Decir la verdad (aunque sea incómoda), es una forma de mostrar respeto por la otra persona y por lo que vivimos a su lado. No se trata de hacer un informe detallado del otro enumerando sus errores y defectos, sino de sincerarse sobre la experiencia propia explicando lo que sentíamos, necesitábamos o esperábamos.
También se trata de revisar con honestidad qué aportamos (y qué dejamos de aportar) a la relación.
Quizá normalizamos cosas que nos dolían y nunca hablamos de ellas hasta el punto de dejar que nos asfixiaran.
Quizá esperamos que el otro cambiara sin llegar a decir claramente qué necesitábamos o esperábamos de la relación.
O quizá confundimos intensidad con conexión y aburrimiento con estabilidad.
En cualquier caso, si la relación fue cosa de dos, la ruptura no debería ser un monólogo. Puede ser asimétrica. Puede ser difícil. Pero no debería ser opaca.
Eso puede doler, sí.

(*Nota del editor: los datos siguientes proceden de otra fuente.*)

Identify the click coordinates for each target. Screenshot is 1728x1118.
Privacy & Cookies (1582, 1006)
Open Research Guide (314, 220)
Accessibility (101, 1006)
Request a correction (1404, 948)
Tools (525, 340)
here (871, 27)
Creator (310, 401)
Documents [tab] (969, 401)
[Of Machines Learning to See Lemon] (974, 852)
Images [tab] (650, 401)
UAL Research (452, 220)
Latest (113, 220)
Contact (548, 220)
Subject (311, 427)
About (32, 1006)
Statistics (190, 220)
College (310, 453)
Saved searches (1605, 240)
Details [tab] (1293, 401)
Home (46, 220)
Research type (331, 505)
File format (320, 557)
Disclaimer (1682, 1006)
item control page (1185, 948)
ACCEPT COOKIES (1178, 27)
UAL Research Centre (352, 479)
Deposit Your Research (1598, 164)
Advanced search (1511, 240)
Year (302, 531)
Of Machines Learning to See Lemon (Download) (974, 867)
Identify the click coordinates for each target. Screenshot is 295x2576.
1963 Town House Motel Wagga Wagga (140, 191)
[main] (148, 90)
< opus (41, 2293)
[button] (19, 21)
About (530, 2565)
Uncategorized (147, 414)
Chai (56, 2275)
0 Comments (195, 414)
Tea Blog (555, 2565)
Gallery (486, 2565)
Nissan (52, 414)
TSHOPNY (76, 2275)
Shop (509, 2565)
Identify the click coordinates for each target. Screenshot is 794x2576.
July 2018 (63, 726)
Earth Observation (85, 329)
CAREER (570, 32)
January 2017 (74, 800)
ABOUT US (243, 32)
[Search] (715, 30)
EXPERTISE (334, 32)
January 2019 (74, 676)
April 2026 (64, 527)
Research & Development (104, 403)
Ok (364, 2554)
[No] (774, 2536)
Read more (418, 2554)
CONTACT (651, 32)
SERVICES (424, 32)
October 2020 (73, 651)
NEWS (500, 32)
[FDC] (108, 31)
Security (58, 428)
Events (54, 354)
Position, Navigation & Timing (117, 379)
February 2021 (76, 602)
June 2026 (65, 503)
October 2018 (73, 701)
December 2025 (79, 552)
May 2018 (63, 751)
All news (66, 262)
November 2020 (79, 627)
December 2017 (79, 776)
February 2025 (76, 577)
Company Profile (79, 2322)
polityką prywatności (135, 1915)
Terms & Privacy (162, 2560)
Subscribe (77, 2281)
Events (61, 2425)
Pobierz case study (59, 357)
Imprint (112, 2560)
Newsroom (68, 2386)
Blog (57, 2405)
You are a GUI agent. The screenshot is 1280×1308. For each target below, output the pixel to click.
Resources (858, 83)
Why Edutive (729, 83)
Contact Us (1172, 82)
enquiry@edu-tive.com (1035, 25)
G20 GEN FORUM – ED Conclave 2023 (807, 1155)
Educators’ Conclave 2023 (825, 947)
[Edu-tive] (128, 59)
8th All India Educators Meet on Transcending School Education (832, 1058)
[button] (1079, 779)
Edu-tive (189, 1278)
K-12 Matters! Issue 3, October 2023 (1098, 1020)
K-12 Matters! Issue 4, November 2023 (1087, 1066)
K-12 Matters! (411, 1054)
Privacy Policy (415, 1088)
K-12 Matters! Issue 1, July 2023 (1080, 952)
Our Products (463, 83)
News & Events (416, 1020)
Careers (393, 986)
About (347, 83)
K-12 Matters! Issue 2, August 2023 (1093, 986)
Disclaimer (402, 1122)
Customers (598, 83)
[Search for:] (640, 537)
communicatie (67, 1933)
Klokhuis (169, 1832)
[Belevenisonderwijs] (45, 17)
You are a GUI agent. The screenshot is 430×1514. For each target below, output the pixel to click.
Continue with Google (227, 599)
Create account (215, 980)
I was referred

Pero duele menos que el vacío y a la larga es mucho más transformador. Cerrar adecuadamente los círculos de la vida permite a ambos seguir adelante sin arrastrar dudas.
Porque haber amado también implica saber irse bien.
Cerrar es poder decir: esto fue lo que me pasó contigo.
Cerrar es poder escuchar: esto fue lo que yo viví a tu lado.
Referencia:
Cope, M. A. & Mattingly, B. A. (2025) Quick but not painless: Differential effects of relationship dissolution trajectory on self-concept clarity and psychological distress. Personality and Individual Differences; 244: 113254.